水谷利権をめぐる20億円の裏金捜査のはずが… 福島県知事汚職事件が特捜の“大汚点”となった顛末
アルジェリアへ避難した理由
経理担当の側近が逮捕され、みずからの喉元に捜査の切っ先が迫るなか、水谷功本人はいったん国外に避難した。行く先は、アフリカのアルジェリアだ。かつてのフランス領である。 水谷建設は、日本政府が進めるアルジェリアの政府開発援助(ODA)事業に参加していた。表向き水谷の渡航は、工事視察のための海外出張だった。だが、もちろん目的はそれだけではない。 「水谷建設の裏金は、もっぱら海外で捻出されてきました。特捜部の捜査が迫るなか、その対策を練る必要に迫られたのではないでしょうか」 当時、水谷功の相談に乗っていた水谷建設の関係者は、その行動についてこう注釈を付ける。すでに当人がみずからの逮捕を予見していたのかもしれない。06年7月1日に日本を離れたあと、しばらく帰国しなかった。当初、フランス経由で帰国する予定だった成田便をキャンセルし、経由地のパリで捜査の様子をうかがっていたという。その間、水谷建設の経理担当常務をはじめ、側近たちが東京地検に次々と逮捕された。一方で当の水谷功は帰国前日にあたる7月7日夜、パリで朝日新聞の電話インタビューに答えている。 〈何で私ばかりをいじめるのかなあ。(捜査に)協力してほしいと言ってくれれば応じるのに、私をたたこうとしている〉(06年7月13日付朝日新聞朝刊)
空港で待ち構えていた特捜検事
逮捕された常務について、8日夜にはこう言った。 〈あいつには責任がない。僕が出て、あいつを早く帰さないとかわいそうだ〉(同前) その言葉どおり12日、水谷はパリからマカオに立ち寄って韓国の仁川空港に向かう。驚いたことに、パリからの帰国途中、ソウルのカジノ、ウォーカーヒルに立ち寄ったという。
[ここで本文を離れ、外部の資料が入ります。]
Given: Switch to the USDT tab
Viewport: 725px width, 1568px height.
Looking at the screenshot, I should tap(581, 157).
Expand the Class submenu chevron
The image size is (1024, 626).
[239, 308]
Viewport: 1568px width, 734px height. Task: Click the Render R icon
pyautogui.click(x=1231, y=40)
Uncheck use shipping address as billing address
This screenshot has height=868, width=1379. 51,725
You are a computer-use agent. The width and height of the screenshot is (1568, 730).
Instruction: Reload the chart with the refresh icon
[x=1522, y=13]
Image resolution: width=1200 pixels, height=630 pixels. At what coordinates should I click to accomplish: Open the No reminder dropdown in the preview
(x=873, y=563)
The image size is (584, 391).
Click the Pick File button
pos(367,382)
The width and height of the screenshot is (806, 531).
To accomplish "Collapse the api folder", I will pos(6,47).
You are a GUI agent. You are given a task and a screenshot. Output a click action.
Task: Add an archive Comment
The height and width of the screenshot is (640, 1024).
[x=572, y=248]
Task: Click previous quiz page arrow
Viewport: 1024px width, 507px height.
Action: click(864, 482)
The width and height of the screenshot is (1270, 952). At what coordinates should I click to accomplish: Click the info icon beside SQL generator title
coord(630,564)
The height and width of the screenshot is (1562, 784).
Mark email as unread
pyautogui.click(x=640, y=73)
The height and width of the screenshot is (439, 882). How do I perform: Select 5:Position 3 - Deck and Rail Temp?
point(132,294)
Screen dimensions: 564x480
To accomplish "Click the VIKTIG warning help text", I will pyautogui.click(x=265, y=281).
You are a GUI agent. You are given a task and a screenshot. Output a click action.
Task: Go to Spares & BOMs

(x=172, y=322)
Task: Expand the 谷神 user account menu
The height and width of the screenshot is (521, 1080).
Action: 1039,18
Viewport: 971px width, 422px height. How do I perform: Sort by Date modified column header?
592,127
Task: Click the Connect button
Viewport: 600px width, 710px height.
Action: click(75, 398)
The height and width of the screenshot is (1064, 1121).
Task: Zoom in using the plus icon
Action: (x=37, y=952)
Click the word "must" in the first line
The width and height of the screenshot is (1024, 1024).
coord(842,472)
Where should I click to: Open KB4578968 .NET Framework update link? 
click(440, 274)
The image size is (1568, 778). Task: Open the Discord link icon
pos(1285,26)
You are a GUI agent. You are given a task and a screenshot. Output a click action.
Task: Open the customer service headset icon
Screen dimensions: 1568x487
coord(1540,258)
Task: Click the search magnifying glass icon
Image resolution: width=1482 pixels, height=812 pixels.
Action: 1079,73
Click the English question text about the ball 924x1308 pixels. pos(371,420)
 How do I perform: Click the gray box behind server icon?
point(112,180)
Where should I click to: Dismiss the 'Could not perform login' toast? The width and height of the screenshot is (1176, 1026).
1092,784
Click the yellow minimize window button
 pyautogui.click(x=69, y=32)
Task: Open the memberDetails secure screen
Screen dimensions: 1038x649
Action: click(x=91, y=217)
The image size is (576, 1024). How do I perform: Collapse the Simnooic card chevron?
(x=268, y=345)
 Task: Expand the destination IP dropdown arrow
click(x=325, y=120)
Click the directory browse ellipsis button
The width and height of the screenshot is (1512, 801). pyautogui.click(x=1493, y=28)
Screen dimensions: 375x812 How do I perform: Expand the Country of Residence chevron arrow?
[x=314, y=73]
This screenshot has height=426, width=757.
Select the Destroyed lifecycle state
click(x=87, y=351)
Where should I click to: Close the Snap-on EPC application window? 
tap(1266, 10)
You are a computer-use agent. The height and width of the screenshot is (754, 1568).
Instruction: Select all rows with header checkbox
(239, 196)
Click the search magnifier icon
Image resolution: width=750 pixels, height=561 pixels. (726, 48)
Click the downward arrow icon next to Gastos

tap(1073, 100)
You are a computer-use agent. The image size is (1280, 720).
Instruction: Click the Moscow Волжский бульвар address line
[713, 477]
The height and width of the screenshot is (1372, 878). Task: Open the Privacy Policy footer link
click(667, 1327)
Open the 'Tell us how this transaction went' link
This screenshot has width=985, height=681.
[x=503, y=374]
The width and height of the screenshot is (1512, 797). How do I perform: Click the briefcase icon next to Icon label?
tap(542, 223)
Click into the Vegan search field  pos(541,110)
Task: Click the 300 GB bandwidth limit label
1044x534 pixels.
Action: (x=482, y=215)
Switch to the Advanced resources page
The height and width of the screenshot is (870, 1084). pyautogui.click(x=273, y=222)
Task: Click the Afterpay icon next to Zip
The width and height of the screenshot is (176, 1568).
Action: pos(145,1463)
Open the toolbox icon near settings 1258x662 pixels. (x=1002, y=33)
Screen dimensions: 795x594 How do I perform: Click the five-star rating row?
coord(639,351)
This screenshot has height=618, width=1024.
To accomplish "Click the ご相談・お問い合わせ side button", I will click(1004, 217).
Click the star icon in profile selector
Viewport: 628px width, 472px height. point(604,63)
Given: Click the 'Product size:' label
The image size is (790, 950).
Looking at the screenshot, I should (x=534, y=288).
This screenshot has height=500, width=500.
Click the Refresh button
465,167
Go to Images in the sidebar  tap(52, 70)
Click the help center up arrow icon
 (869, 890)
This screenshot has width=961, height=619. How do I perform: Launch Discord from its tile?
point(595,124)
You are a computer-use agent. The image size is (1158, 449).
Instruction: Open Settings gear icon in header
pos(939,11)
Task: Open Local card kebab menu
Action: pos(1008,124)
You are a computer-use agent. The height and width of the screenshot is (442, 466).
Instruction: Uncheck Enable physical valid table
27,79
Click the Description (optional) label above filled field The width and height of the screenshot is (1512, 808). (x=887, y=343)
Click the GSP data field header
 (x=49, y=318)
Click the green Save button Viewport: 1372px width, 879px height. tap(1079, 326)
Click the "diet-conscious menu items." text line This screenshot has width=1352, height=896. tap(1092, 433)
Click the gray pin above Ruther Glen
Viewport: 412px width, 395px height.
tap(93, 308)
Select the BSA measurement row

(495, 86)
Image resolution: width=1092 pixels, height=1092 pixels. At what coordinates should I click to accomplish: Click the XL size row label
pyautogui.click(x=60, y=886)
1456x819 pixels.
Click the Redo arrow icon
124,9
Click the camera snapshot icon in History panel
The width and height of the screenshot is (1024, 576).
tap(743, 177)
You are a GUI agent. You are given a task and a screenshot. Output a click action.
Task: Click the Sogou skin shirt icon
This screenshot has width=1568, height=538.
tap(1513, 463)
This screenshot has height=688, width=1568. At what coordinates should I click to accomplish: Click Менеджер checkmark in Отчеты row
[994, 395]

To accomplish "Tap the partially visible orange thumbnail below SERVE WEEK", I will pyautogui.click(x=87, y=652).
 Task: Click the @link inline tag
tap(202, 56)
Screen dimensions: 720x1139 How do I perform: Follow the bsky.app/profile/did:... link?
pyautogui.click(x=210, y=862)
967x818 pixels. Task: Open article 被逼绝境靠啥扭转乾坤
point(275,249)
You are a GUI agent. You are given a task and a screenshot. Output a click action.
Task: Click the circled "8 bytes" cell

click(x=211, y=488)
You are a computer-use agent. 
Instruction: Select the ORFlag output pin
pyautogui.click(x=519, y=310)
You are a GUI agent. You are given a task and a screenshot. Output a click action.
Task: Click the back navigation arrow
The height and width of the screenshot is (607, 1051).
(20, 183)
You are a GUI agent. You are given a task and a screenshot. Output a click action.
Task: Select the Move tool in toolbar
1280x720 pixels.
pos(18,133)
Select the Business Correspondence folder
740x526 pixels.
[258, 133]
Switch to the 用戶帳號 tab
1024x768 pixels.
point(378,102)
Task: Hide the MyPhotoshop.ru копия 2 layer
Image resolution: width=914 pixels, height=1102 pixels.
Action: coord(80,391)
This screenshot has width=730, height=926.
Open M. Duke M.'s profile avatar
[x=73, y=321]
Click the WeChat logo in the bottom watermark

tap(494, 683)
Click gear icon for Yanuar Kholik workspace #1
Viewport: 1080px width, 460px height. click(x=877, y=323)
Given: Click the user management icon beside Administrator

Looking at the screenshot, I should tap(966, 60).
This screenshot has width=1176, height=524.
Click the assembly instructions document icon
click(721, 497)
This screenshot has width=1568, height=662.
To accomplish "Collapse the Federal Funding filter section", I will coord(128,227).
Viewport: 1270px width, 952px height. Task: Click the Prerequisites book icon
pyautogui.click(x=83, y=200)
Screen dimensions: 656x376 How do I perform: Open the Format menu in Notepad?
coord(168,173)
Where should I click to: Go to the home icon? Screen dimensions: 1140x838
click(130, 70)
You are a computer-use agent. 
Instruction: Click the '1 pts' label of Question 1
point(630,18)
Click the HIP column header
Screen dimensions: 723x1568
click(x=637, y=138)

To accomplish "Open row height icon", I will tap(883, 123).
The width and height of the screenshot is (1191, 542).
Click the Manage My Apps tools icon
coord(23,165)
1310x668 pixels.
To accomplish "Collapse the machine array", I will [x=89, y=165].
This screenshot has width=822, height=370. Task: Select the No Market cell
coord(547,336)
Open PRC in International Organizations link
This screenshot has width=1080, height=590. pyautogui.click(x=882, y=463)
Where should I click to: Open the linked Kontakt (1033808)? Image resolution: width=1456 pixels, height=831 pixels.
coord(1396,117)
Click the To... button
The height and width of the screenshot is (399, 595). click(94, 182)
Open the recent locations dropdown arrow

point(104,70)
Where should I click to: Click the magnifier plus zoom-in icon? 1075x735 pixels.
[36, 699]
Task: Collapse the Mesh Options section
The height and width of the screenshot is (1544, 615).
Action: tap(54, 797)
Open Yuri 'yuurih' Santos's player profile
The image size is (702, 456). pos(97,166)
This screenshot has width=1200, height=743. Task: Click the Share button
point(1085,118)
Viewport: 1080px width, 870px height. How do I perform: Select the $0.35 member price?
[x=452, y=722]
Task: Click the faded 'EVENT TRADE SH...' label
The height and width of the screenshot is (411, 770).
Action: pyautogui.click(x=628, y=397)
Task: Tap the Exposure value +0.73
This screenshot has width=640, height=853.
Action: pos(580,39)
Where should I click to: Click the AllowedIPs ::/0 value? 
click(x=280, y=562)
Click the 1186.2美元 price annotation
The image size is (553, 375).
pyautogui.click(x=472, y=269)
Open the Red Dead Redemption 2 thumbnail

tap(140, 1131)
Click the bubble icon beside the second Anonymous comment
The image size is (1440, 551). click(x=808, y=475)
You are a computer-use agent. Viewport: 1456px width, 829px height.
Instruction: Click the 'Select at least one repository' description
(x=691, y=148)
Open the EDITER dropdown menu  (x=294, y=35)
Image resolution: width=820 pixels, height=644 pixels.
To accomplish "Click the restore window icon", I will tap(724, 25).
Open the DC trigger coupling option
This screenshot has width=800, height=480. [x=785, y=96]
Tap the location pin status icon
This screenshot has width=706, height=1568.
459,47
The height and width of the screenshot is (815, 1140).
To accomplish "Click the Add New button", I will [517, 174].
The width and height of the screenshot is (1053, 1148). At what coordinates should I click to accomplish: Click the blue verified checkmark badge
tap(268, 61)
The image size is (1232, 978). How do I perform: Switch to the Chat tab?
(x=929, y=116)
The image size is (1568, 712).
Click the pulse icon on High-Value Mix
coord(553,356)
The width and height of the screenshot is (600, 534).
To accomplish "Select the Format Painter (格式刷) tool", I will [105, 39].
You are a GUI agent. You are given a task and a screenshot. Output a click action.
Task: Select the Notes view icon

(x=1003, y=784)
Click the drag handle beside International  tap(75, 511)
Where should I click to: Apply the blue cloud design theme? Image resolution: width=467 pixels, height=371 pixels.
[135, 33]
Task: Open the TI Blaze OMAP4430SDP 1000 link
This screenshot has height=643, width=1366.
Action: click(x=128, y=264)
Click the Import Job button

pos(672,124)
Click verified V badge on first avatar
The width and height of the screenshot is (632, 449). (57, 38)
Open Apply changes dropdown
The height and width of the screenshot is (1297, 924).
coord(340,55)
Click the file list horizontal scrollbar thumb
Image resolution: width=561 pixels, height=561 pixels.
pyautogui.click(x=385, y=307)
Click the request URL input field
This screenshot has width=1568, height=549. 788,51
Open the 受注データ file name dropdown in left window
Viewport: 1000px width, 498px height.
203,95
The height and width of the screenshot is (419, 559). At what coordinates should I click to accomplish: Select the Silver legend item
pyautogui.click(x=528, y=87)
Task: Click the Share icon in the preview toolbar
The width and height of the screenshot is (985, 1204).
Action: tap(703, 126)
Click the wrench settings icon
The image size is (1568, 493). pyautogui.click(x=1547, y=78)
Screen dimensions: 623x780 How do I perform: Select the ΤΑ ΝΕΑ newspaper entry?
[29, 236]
そうしてようやく、全日空機で金浦空港から羽田空港に向かった。 羽田空港で水谷を迎えたのは、拡張された現在の真新しい国際線ターミナルビルではない。以前、空港敷地のなかの隅にぽつりとあった、古くて小さな国際線用ターミナルだ。水谷がそこにあらわれたところを、待ち構えていた10人の東京地検の特捜検事や係官がとり囲んだ。逮捕状を突きつけられ、そのまま身柄を拘束された。 直接の逮捕容疑は、前述した11億4千万円の脱税だ。しかし地検の本当の狙いは、彼が深くかかわる複雑な政界利権の解明である。福島県知事汚職は、あくまでその捜査の一端だと見られていた。